DESCRIPTION OF THE TASK
From the article below on toffee sales, reproduce the passage between "They might give" and "work is real.", inclusive, substituting "Kenya" for "Uganda".

----- EXTRACTED TEXT

DAVENPORT, Iowa (AP) - It’s a Sunday morning in late November, and Kevin Kellums and Stanley Thomas are using their day off to make toffee - batches and batches of toffee - at a commercially licensed kitchen in Rock Island.
Then they’ll box it up and sell it to individuals online and to businesses around the area to give as customer appreciation gifts at Christmas.
And then they’ll use the proceeds to help people.
They might give away food and toiletries to families in the Goose Creek Heights neighborhood of northwest Davenport. Or backpacks and school supplies to children in the Dominican Republic. Or underwrite scholarships for children in the African nation of Uganda.
Motivated by faith, Kellums and Thomas, both of Blue Grass, look around, see needs, then do what they can to fill them. It’s so simple yet so unusual that one might think they’re making it up. But no, their work is real.
“It’s all really pretty amazing,” said Roger Pavey, executive director of Community Action of Eastern Iowa, a state social service agency.
“In my world, it’s the government or a foundation that does this work. But they saw a need in a community that they felt was underserved and they did something about it.”
As Kellums, who has a background in engineering told the Quad-City Times, “God had a different plan for me.”
Around 2005, Kellums - who now works as director of operations for Vallen Distribution, a nationwide distributor of industrial products and services based in North Carolina - was serving as a youth pastor at Vineyard Church of Davenport, located in a former roller skating rink along West Kimberly Road at Pine Street.
As part of its outreach, Vineyard provided van transportation to people wanting to attend its services. Kellums noticed in driving kids back to their homes in Goose Creek that “there were people in the streets; it was rough.”
In 2005, the neighborhood bounded by Vine and Brady on the west and east and West 59th and West 67th on the south and north had the highest number of police calls of any in the city. This included shootings, robberies, sexual assaults, theft and gang activity.

----------
----- DATA

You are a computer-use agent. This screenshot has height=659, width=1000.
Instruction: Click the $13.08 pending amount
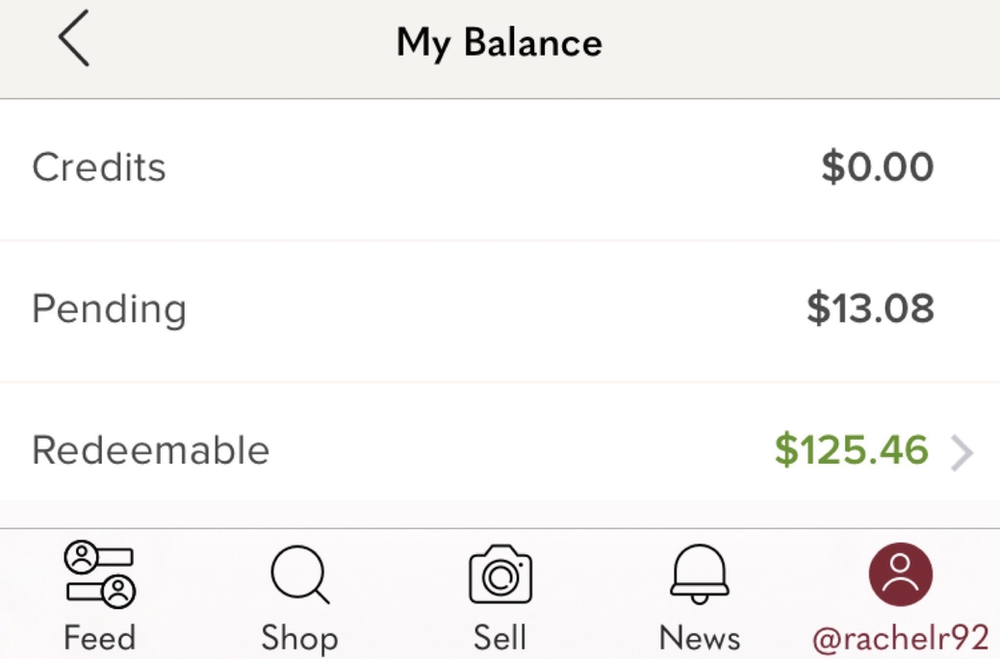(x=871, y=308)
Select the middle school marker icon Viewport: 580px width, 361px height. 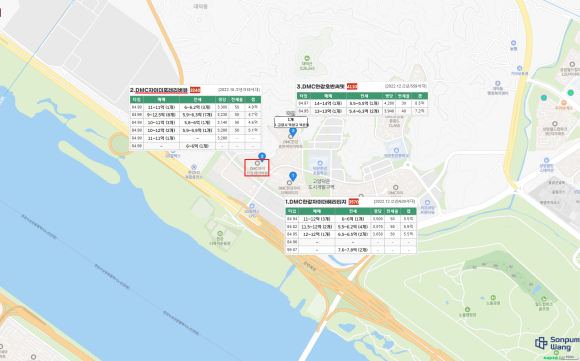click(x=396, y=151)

----------

FULL ANSWER
They might give away food and toiletries to families in the Goose Creek Heights neighborhood of northwest Davenport. Or backpacks and school supplies to children in the Dominican Republic. Or underwrite scholarships for children in the African nation of Kenya.
Motivated by faith, Kellums and Thomas, both of Blue Grass, look around, see needs, then do what they can to fill them. It’s so simple yet so unusual that one might think they’re making it up. But no, their work is real.